___ RECORDS TO USE ___
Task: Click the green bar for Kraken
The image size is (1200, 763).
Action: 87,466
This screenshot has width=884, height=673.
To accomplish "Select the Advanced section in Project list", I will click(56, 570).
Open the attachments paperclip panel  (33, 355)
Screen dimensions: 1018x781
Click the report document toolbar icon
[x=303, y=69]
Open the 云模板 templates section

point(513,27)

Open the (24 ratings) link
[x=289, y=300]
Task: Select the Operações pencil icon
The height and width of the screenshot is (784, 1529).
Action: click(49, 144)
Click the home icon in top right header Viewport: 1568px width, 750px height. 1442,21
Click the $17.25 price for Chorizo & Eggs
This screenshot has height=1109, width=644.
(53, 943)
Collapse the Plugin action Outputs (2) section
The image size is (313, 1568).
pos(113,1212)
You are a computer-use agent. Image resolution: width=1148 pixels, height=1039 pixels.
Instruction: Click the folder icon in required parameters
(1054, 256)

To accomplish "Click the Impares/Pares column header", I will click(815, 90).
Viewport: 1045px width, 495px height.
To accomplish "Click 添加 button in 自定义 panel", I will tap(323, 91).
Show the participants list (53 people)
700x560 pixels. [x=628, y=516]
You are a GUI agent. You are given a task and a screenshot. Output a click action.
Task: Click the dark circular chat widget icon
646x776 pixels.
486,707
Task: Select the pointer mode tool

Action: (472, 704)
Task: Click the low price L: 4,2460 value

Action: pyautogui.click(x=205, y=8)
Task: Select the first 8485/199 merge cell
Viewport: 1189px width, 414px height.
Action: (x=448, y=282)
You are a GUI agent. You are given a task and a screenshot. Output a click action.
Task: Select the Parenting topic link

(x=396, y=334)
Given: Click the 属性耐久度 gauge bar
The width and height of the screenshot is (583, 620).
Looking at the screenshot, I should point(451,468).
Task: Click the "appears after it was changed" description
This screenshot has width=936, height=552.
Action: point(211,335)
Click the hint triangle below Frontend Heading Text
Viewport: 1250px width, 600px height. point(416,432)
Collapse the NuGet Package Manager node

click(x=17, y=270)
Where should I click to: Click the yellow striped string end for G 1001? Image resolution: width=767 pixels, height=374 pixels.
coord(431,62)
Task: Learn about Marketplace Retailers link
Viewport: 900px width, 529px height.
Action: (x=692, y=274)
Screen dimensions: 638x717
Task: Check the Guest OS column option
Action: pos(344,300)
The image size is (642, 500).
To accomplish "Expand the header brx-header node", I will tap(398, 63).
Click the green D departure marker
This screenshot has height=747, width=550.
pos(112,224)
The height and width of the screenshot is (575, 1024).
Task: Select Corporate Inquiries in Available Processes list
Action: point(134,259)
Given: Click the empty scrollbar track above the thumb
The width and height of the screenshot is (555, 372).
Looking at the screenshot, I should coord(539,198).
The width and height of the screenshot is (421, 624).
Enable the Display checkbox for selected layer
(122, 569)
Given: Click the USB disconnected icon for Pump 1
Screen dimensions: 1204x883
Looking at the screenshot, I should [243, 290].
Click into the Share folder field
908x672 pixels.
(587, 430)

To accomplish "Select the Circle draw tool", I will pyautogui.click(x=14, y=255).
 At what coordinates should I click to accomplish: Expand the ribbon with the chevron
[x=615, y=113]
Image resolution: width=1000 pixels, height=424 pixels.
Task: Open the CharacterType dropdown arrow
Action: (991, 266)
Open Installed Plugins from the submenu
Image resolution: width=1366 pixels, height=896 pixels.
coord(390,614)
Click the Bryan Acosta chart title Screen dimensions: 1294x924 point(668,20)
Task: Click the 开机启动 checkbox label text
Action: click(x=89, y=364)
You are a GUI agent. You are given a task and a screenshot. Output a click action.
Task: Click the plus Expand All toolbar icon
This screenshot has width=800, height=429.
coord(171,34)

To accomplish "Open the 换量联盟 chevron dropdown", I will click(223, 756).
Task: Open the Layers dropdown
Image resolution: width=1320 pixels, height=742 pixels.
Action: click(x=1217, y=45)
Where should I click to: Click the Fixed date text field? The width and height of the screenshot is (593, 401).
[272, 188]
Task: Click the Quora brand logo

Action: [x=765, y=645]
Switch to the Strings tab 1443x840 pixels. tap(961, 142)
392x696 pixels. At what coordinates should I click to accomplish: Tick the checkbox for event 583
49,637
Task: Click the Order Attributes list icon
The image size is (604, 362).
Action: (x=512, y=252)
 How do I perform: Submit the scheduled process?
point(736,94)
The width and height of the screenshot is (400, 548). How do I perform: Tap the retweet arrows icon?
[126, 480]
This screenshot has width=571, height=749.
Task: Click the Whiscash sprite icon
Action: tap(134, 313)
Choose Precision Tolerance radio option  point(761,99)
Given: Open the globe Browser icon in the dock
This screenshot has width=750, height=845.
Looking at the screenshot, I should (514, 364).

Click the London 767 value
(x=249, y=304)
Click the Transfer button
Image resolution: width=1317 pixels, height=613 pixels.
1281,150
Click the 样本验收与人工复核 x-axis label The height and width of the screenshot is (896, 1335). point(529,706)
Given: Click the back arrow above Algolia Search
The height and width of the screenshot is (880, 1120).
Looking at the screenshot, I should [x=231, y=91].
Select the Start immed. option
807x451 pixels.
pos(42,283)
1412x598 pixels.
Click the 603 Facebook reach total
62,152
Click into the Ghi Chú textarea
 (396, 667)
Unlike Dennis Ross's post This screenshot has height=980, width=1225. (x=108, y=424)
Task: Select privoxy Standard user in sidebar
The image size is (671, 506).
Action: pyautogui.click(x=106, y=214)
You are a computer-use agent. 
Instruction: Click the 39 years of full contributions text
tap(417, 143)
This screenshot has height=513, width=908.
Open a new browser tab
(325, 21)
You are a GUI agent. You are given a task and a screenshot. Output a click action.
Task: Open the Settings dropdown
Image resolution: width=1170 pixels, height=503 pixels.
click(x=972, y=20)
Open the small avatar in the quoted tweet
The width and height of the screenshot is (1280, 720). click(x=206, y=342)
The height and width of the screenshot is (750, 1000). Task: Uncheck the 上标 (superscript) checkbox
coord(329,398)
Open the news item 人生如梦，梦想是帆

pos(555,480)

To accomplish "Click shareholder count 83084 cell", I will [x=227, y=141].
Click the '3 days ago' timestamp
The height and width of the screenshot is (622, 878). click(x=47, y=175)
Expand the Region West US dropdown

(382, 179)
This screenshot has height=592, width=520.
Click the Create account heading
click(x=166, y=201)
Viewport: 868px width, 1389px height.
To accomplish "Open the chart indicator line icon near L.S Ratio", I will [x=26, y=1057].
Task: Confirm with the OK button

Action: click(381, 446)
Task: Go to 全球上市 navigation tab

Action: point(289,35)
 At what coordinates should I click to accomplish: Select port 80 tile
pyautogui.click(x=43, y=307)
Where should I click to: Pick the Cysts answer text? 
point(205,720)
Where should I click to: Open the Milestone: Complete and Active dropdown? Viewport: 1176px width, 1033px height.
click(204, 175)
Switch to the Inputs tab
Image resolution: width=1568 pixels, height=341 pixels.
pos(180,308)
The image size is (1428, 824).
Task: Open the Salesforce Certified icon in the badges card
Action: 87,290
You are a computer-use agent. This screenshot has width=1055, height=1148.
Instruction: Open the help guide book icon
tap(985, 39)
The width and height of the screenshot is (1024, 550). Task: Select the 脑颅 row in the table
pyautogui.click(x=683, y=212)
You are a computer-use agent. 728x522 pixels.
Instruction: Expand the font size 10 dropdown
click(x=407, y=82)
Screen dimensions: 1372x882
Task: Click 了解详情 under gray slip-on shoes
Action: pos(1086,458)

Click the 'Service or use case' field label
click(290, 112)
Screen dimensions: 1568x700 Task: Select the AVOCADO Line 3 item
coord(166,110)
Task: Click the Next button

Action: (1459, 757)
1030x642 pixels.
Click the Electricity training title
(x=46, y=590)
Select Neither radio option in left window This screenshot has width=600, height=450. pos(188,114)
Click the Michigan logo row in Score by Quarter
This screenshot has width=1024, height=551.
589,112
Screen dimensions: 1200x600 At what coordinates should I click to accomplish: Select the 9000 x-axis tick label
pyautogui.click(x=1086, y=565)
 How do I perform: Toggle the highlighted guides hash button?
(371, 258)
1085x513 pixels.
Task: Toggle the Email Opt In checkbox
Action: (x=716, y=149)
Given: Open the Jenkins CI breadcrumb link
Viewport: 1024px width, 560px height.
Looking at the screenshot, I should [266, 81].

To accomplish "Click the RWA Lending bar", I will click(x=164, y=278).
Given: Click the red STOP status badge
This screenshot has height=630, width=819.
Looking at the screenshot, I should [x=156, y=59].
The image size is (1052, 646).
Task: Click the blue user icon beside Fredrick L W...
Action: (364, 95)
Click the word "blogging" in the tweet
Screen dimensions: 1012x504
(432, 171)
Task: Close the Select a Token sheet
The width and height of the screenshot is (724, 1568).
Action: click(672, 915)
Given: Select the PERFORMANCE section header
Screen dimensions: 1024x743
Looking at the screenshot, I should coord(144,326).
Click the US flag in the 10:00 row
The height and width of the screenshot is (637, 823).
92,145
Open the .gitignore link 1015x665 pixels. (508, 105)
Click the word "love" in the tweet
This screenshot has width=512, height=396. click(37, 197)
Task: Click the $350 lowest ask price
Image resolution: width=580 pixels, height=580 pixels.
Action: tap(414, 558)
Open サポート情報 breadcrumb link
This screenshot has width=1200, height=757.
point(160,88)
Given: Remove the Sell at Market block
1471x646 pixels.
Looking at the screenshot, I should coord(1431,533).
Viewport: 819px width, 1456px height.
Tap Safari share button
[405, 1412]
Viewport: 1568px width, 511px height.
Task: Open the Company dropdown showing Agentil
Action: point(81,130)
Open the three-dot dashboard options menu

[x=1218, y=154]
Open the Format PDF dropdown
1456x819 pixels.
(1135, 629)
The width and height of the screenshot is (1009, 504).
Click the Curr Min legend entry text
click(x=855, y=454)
___
(WORK ORDER):
Counting lines with the word "above" in the listing, state the resulting number and nothing else.

(WORKED SOLUTION):
2